抽出したあと、フィルターを解除するためのボタンも作成します。

[デザイン]タブの[ボタン]をクリックして作成します。

コマンドボタンウィザードが表示されたら、[キャンセル]ボタンをクリックして閉じます。

コマンドボタンのプロパティを表示して、名前を[フィルター解除]とします。

これも、[ビルダーの選択]ダイアログボックスが表示されますので、[コードビルダー]か、[マクロビルダー]で設定します。

どちらで設定してもかまいません。

[コードビルダー]で設定

イベントプロシージャのクリック時イベントに下のように入力します。

[Me.]は省いてもかまいません。

FilterOn = False

フィルター解除時に商品選択コンボボックスの値も空白にしたいのであれば、以下のように追記してください。

商品選択コンボ.Value = ""

フィルター解除ボタンのイベントプロシージャ

[マクロビルダー]で設定

[マクロウィンドウ]では、マクロアクションを以下のように設定します。

[マクロウィンドウ]のマクロアクション

マクロアクション[全レコードの表示]は、下のほうにあります。

途中に[フィルター/並べ替えの解除]というのもあります。どちらでもいいと思います。

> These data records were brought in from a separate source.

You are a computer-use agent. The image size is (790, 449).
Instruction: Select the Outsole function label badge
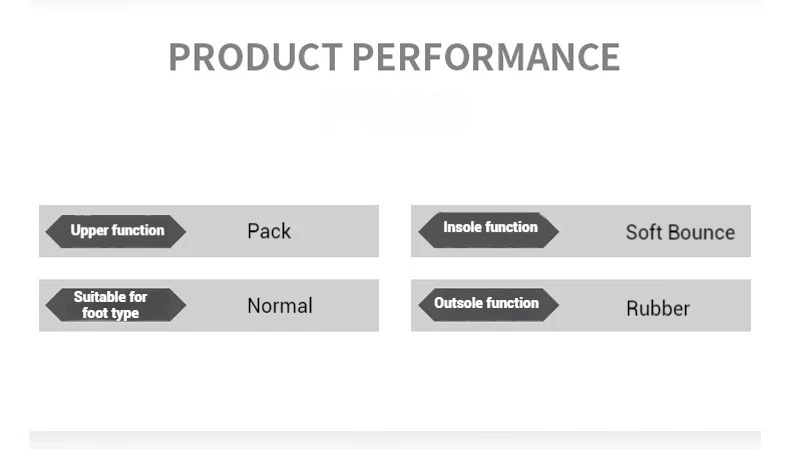[487, 303]
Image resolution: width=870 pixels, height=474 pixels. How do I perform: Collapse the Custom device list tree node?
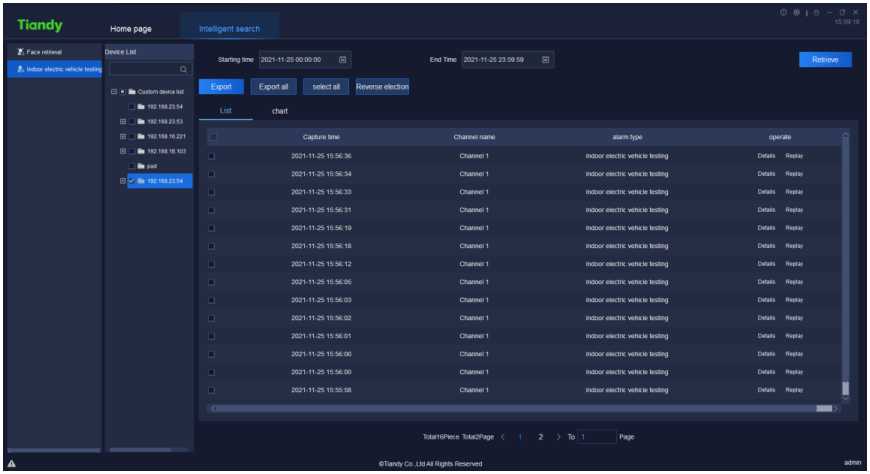(x=113, y=91)
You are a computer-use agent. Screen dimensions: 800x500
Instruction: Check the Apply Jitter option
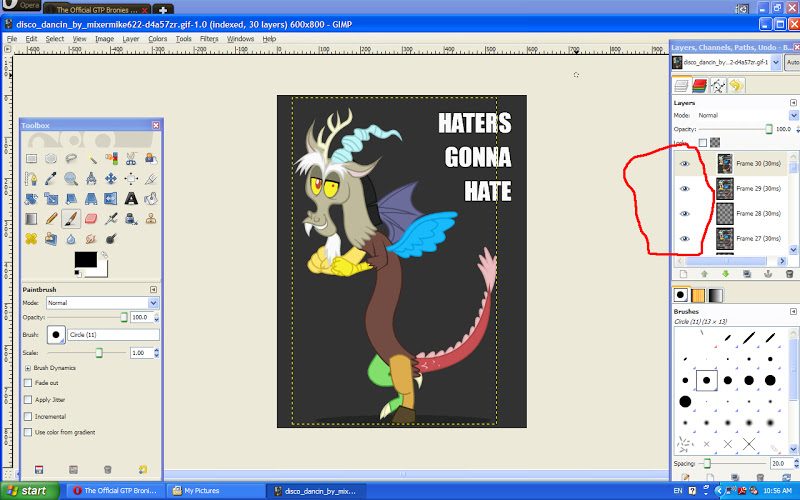(x=28, y=399)
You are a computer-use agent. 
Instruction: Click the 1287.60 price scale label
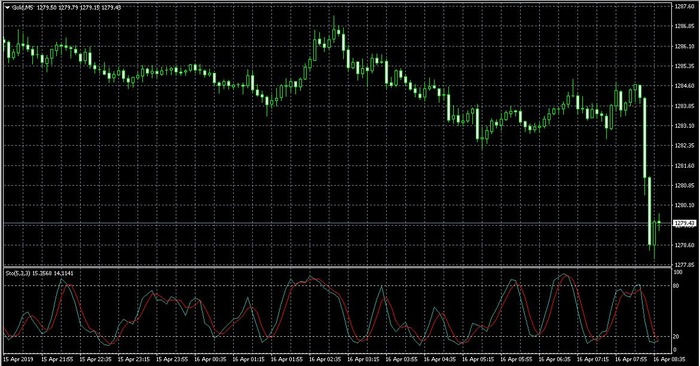pyautogui.click(x=683, y=6)
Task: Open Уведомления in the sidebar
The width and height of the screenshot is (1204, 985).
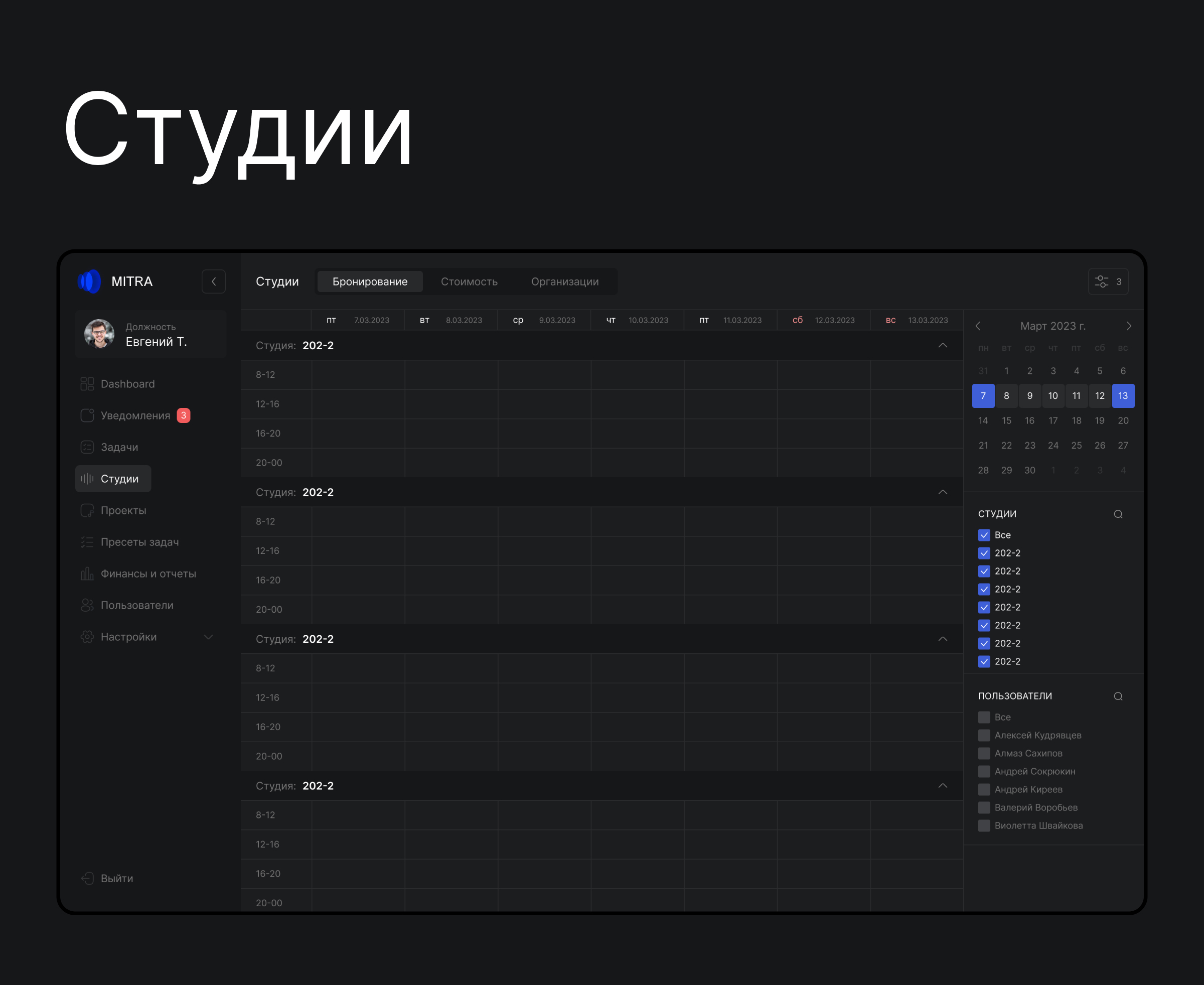Action: point(135,416)
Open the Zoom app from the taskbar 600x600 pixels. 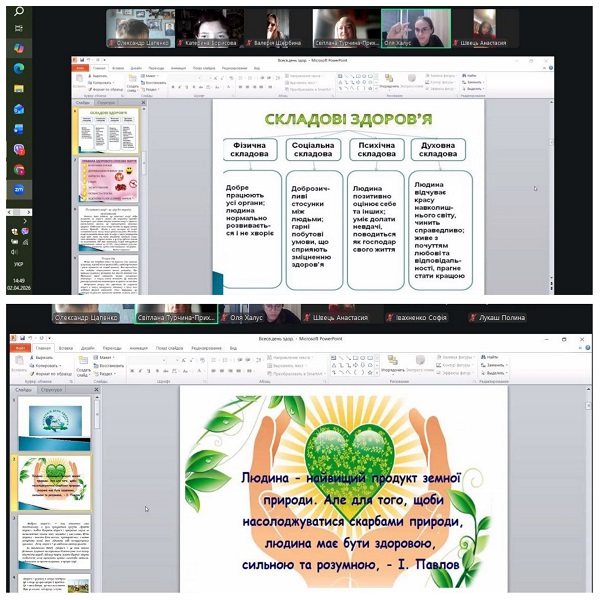(19, 187)
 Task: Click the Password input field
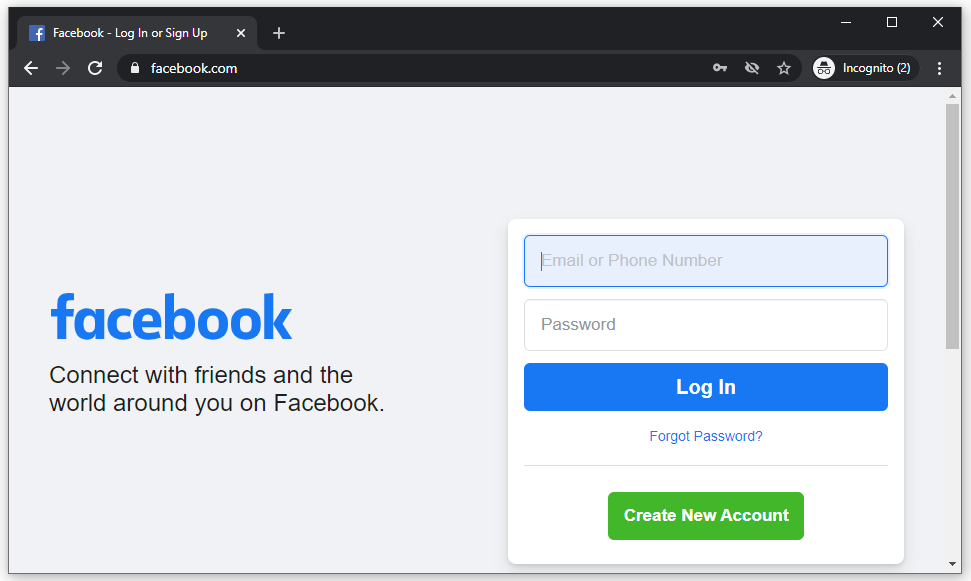(x=705, y=325)
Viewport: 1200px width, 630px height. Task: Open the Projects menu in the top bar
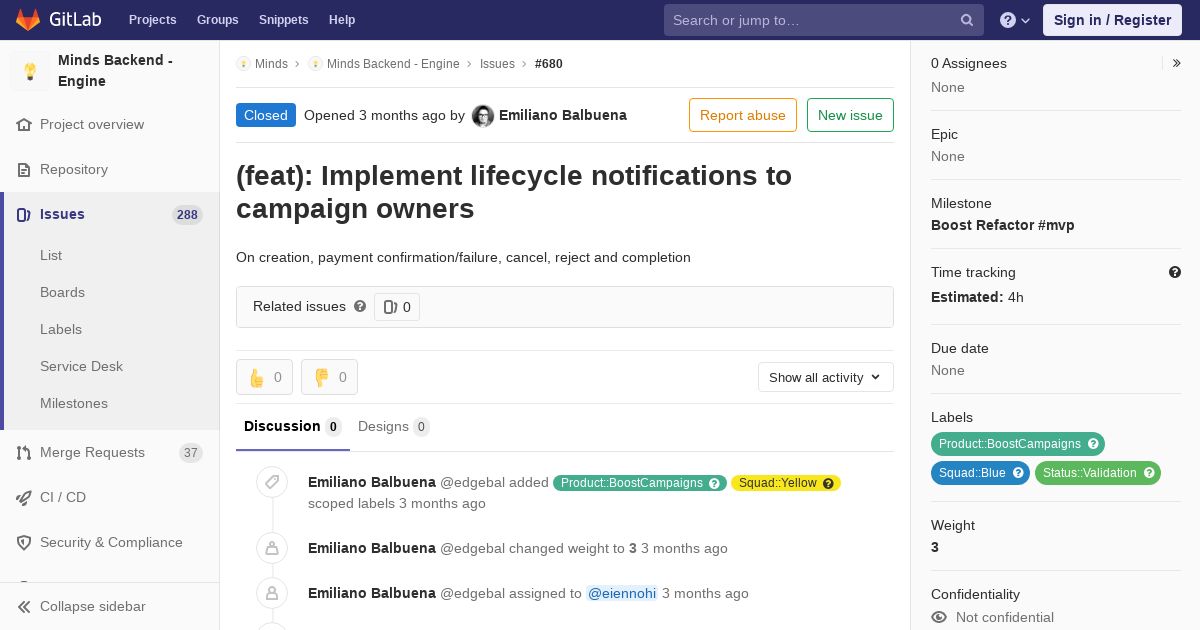click(152, 20)
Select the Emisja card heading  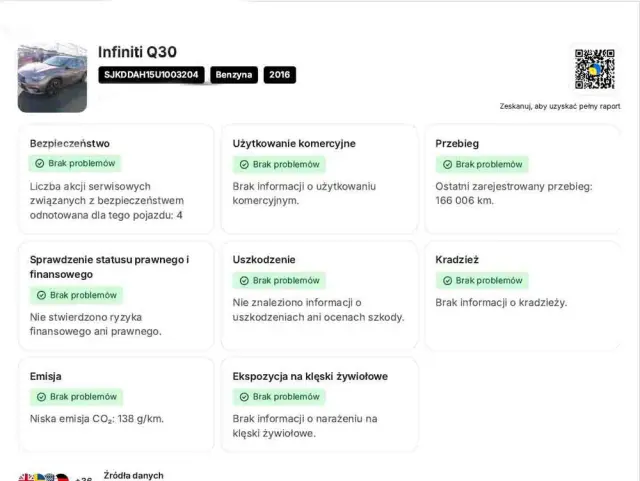click(x=46, y=376)
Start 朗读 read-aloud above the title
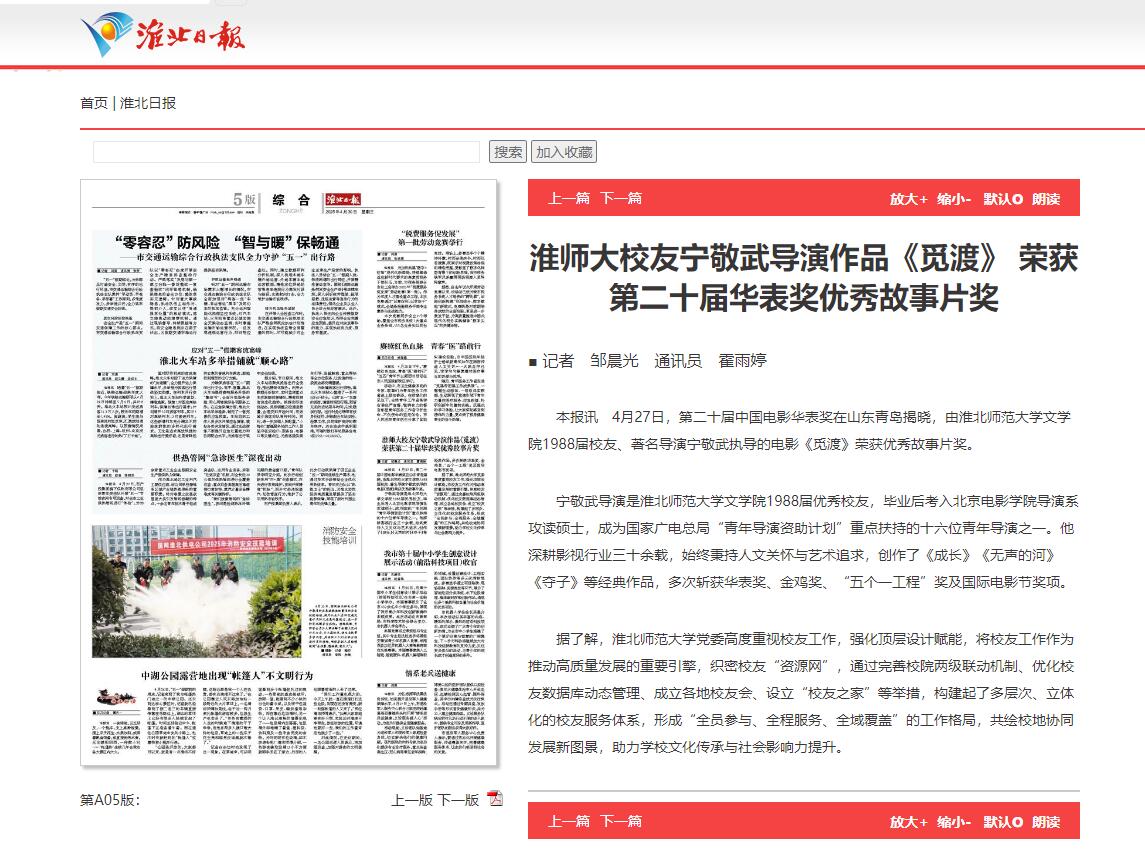 pos(1046,199)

[新しいアクションの追加]から[全レコードの表示]を選択

[値の代入]は、[デザイン]タブの[表示/非表示]グループにある[すべてのアクションを表示]をオンにすると選択できるようになります。

[新しいアクションの追加]から[値の代入]を選択

[値の代入]の[アイテム]には、以下のように入力します。

[商品選択コンボ]

[値の代入]の[式]には、以下のように入力します。または、Null と入力します。

""

フィルター解除ボタンの動作について

フォームビューに切り替えて、[フィルター解除]ボタンをクリックします。

フィルターが解除されます。

フィルター解除ボタン

[フィルター解除]ボタンは、分割フォームの[データシートビュー]でフィルターボタンを使用して抽出したレコードも解除されます。

[担当者]フィールドから[愛野]を選択します。

データシートのフィルターボタンで[担当者]を抽出

[担当者]フィールドで[愛野]のレコードが抽出されます。

このフィルターを解除するときも[フィルター解除]ボタンをクリックして解除することが可能です。